#### What the task requires:
Starting at the line that contains "Viewport: 719px width, 475px", write out every line through the end of the records below exactly as it appears, and leave out all pictures.

#### Collection entries:
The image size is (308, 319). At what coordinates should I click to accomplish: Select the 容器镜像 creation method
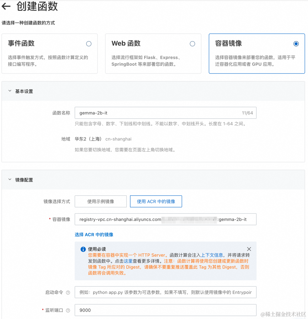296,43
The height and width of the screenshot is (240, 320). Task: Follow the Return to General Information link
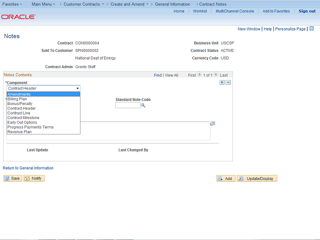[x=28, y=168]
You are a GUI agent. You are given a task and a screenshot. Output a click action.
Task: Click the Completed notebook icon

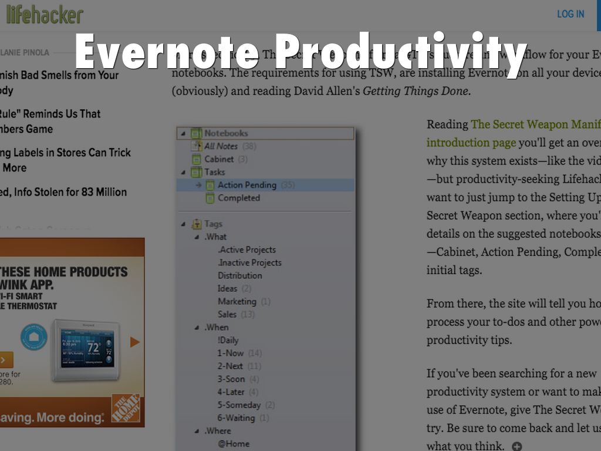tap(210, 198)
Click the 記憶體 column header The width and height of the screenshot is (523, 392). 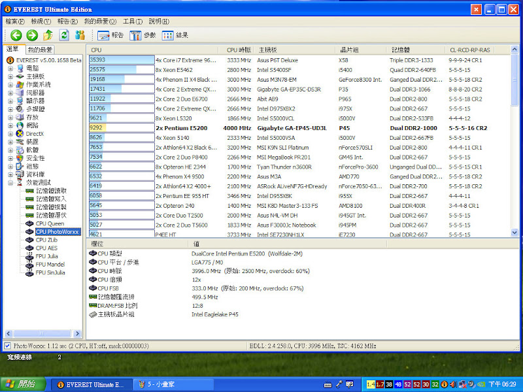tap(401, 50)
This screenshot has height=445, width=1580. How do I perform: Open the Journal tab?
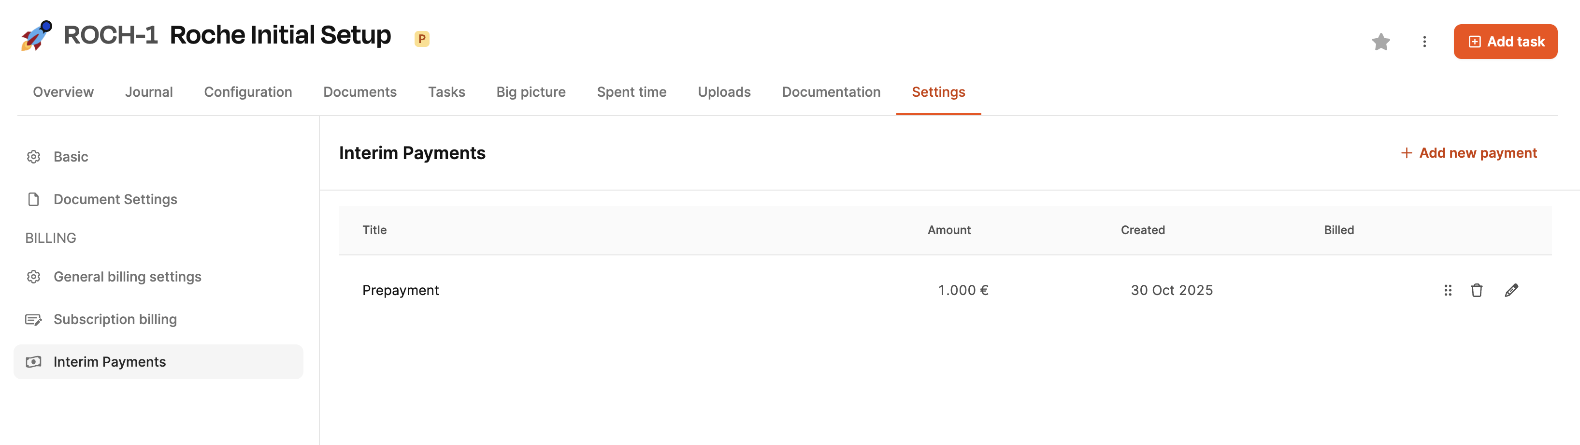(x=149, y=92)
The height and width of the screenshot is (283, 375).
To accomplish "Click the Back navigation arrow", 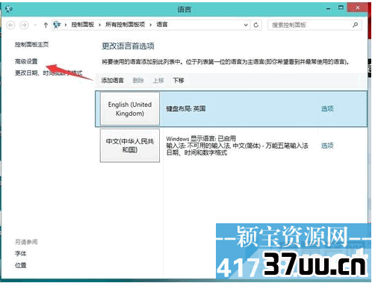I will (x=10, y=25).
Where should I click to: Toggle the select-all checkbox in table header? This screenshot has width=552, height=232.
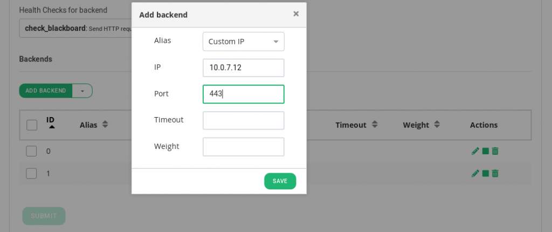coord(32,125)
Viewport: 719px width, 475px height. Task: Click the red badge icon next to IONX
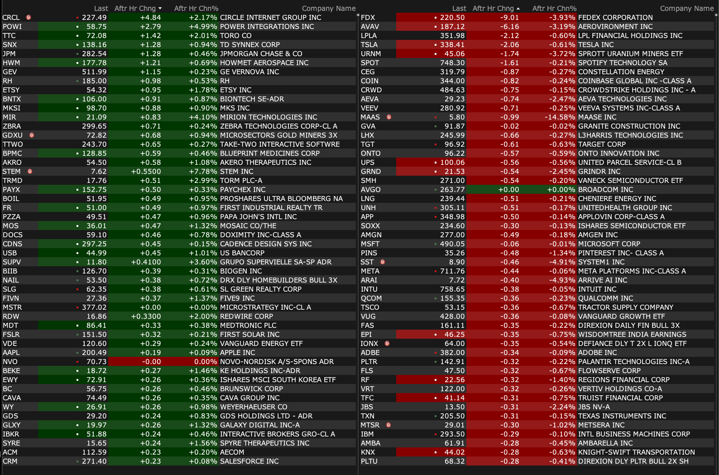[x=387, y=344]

#### Written answer:
Viewport: 719px width, 475px height. Task: Click the red badge icon next to IONX
[x=387, y=344]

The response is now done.